_Stated task_:
Reproduce the lines of the data verbatim, starting with the line containing "1516x784 pixels. At" and continuing through the end of the data. Leave the pictures out of your answer.
---------------
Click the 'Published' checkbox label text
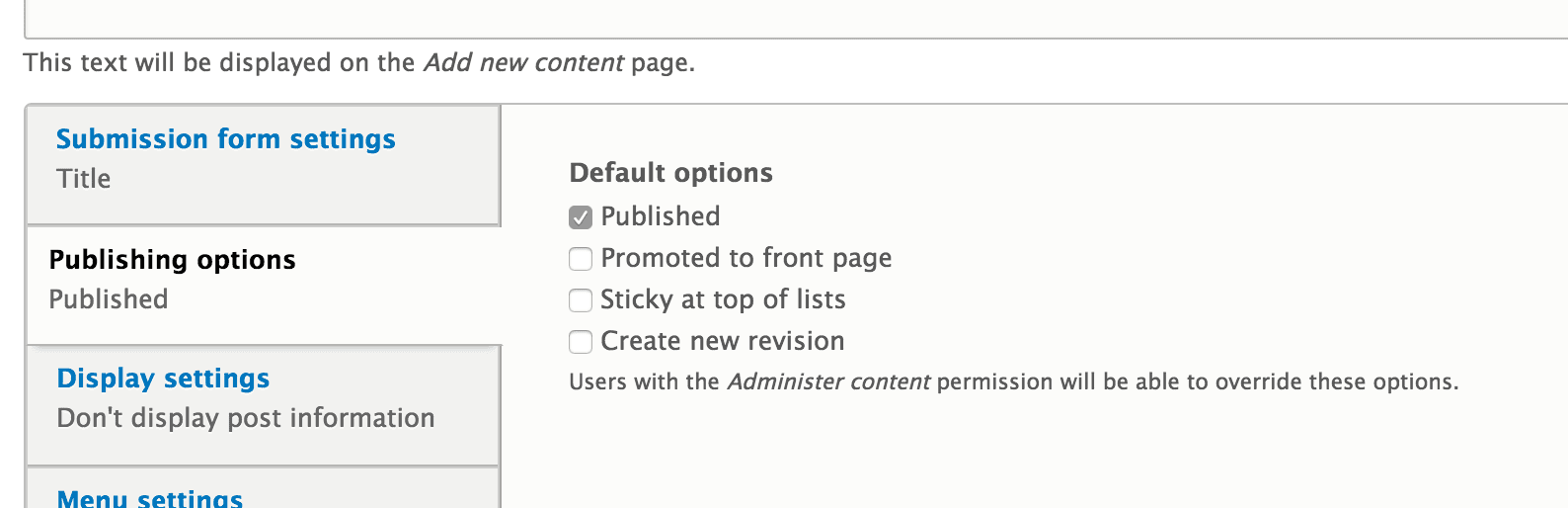Viewport: 1568px width, 508px height. click(x=660, y=216)
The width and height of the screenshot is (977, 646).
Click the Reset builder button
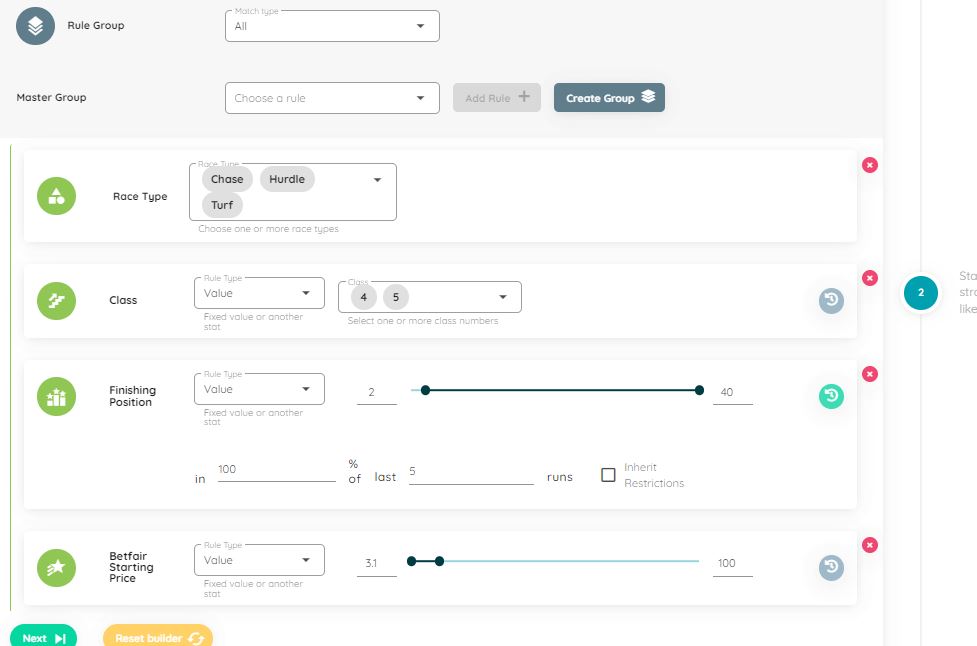point(158,638)
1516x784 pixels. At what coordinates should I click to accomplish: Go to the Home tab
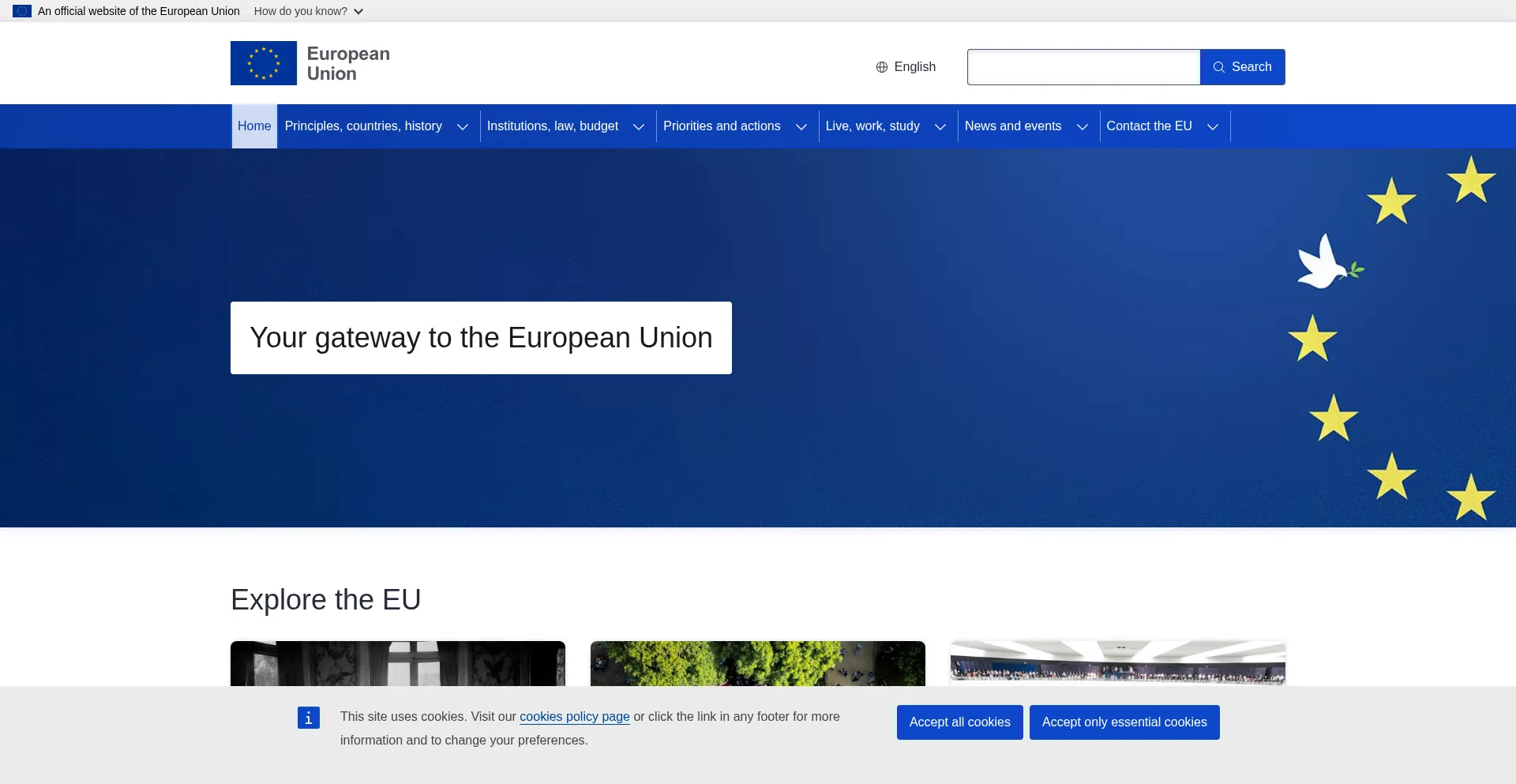[x=254, y=126]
---------------
_Result of this task_:
1516x784 pixels. At what coordinates should I click to accomplish: Go to the Home tab
[x=254, y=126]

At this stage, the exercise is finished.